[Start of section]
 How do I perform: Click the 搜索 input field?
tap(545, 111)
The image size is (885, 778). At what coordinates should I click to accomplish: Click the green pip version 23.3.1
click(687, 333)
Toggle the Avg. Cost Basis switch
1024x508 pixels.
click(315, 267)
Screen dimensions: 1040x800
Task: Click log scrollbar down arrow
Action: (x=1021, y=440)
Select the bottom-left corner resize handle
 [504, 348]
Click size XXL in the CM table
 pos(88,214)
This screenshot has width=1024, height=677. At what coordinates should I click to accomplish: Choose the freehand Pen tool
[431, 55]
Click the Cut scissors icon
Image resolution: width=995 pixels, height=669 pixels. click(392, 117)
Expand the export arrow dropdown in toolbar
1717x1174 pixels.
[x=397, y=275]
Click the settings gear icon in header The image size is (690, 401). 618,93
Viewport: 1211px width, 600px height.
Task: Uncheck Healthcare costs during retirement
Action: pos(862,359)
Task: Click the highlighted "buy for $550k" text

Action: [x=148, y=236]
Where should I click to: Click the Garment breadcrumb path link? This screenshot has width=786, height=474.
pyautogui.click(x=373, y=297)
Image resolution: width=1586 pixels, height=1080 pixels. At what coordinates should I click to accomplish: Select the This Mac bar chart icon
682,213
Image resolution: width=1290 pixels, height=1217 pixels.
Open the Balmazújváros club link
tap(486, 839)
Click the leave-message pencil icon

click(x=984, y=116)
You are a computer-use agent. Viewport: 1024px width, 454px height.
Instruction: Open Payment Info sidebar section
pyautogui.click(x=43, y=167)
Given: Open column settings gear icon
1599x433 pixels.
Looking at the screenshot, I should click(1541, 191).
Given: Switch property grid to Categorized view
[End of section]
Across the whole listing above, tally each line where the string "Given" occurs, and give the number and nothing more.

2